» **Tasks to complete**:
A. Answer these questions from the passage on liver growth after PVE, one answer per line:
(i) Does the increase in FLR come from cellular hyperplasia or cellular hypertrophy?
(ii) How soon after occlusion does regeneration begin?
(iii) What increase in FLR counts as adequate for a cirrhotic liver?
B. Continue the passage on liver growth after PVE from its last sentence.

» **Given passage**:
================
The increase in FLR is a result of cellular hyperplasia and not cellular hypertrophy. This means that it is an increase in the number of hepatocytes that accounts for the growth rather than the increase in size of existing hepatocytes. The liver is unique in that it is an organ with regenerative potential. When blood flow to one section of the liver is occluded in PVE, the flow is diverted to other areas and this increase in blood flow stimulates the regenerative response. Regeneration begins within hours of occlusion and factors important to this response include hepatocyte growth factor, epidermal growth factor, insulin, IL-6 and TNF-alpha, among others. The expected increase in FLR is approximately 10 percent; greater increases after four to six weeks can be observed, albeit at a lower rate of growth. An increase in FLR of greater than five percent for a normal liver and 10 percent for a cirrhotic liver is considered adequate and is associated with a reduced risk of post-resection liver failure.
================
» **Entries shown**:
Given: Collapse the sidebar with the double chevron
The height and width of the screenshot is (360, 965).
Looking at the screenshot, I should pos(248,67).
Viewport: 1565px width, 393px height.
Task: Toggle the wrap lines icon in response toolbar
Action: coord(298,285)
================
» **Answers**:
A.
(i) Cellular hyperplasia, meaning an increase in the number of hepatocytes.
(ii) Within hours of occlusion.
(iii) Greater than 10 percent.

B.
== Method ==
PVE was originally performed using an open approach, but the majority is now done percutaneously under conscious sedation and local anesthesia by an interventional radiologist. This can be done using either a transjugular or transhepatic approach. The most commonly used method is the direct transhepatic puncture of the portal vein. Several different embolization agents can be used and the choice of agents often depend on the expertise of the physician, availability and cost. As the agents differ in size, occlusive properties and side effect profiles, the choice of agent will also depend on the anatomy and locations of the tumors in a specific case. Some commonly used agents include cyanoacrylate, sodium tetradecyl sulfate foam, gelatin, metallic spherical particles, coils and absolute alcohol.

== Liver volumetry ==
To determinate whether there is a need for PVE the FLR needs to be measured. There are various imaging methods used in order to measure the liver volume such as contrast-enhanced computed tomography (CT) or magnetic resonance imaging (MRI) and the FLR can be traced either manually or using automatic or semi-automatic segmentation tools. FLR is measured with the chosen imaging method before PVE and then again 1–4 weeks after PVE calculating the hypertrophy of the FLR.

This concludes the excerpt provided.